Ele está lindo na foto. Sou nocauteada por tamanha beleza. Ele está sorrindo ao lado de um senhor e uma senhora que devem ser seus pais. Elegante dentro de um smoking. A postura revela sua energia e imponência, o físico perfeito, parece um atleta.
Sim, eu o conheço. É aquele deus grego que esteve no hotel em York. Nem acredito que é o cara que esbarrou comigo no hotel. Bem, nesse dia eu que trombei com ele.
Antes de entrar no hotel, eu tinha sido ameaçada pelos traficantes novamente me cobrando as dívidas de drogas que meu irmão deixou depois de morrer de overdose.
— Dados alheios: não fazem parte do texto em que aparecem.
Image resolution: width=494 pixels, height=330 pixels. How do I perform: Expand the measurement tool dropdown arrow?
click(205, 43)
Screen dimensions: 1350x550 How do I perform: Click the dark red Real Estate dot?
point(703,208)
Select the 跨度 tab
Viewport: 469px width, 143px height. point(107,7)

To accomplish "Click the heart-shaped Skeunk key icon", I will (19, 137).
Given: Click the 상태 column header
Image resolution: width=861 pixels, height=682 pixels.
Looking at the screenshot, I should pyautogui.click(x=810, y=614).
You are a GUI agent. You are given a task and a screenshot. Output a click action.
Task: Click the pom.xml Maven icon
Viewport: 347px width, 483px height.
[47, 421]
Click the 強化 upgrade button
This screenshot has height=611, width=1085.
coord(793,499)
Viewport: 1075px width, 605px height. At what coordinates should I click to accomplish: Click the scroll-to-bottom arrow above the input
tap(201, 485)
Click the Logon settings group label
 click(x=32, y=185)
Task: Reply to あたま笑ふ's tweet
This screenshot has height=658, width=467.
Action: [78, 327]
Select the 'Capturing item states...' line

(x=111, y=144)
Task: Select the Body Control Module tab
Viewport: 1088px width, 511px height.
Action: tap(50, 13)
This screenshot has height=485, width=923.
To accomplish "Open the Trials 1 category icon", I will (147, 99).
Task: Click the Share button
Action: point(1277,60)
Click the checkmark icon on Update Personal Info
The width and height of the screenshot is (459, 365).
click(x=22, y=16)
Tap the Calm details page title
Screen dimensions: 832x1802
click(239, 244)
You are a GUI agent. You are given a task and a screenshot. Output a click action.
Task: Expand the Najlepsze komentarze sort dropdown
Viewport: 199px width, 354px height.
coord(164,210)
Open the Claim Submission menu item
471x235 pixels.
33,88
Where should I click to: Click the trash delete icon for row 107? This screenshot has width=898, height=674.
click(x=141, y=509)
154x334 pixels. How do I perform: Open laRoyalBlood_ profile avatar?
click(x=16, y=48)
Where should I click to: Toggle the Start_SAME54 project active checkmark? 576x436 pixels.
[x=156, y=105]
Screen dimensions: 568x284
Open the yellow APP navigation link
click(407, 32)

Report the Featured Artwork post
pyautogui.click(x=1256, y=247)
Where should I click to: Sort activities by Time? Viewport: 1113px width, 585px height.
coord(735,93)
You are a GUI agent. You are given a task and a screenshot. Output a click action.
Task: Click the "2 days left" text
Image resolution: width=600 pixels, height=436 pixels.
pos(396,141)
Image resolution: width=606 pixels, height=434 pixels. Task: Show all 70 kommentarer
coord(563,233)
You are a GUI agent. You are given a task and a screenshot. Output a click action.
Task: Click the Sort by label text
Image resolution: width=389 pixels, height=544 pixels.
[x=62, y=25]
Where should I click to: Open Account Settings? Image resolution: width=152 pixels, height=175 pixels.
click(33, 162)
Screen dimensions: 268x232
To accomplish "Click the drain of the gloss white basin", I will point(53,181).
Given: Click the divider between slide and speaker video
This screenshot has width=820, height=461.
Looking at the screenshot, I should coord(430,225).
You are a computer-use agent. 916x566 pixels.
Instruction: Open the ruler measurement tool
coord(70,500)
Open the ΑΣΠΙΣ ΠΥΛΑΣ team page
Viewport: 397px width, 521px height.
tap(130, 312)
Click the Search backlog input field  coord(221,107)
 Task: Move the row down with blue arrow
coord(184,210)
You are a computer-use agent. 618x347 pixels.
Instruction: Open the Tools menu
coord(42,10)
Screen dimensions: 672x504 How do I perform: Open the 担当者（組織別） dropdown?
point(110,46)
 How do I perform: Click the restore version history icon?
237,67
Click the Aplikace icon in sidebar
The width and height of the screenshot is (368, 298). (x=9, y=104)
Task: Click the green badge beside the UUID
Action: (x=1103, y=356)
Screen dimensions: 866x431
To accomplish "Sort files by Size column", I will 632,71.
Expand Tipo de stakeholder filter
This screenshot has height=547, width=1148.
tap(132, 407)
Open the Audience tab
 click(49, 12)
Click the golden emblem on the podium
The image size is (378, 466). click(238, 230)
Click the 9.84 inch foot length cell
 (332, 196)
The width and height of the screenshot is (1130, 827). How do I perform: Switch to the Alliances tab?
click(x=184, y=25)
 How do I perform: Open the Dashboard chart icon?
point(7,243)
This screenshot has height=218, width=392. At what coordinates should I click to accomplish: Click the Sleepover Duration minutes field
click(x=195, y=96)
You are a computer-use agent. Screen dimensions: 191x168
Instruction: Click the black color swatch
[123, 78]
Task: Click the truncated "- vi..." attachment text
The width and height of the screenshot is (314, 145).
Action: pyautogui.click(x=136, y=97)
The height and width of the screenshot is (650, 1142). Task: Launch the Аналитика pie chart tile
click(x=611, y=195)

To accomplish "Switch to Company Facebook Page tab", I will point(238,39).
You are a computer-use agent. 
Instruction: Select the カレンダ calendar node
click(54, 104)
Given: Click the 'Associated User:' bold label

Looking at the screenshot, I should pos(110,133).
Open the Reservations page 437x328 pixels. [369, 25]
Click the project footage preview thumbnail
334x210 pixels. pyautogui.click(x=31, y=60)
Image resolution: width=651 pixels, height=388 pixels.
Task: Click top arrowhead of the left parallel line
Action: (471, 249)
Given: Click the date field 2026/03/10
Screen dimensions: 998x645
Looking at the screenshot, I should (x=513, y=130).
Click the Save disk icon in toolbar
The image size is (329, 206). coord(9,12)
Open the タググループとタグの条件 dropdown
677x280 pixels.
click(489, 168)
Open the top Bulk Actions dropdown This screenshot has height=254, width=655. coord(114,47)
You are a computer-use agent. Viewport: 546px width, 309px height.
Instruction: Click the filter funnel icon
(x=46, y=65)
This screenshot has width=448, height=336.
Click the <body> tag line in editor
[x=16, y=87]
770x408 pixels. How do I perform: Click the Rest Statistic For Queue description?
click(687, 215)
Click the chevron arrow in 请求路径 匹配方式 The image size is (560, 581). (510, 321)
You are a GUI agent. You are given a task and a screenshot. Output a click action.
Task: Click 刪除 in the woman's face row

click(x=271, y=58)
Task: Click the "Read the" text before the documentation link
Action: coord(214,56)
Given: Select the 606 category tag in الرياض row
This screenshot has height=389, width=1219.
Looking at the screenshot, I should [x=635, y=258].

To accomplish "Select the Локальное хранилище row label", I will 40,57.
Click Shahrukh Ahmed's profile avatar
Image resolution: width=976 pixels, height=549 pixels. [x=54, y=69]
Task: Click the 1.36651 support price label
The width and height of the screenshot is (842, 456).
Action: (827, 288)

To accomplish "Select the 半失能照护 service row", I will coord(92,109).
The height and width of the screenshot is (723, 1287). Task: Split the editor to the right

Um deles me pressionou em um poste e me lambeu.
Bem, já viu como eu fui trabalhar.
Com a cabeça cheia.
Fiquei desnorteada.
Então eu parecia uma sonâmbula nesse dia. Laura a garota que trabalhava comigo me pediu para pegar umas fichas no almoxarifado. E eu estava tão aérea que me perdi. Distraída acabei dando um encontrão com um homem perfumado.
Murat.
Ele saía de uma sala de reuniões acompanhado com alguns executivos. Na época ele estava com muletas, ainda posso ouvir seu gemido de dor.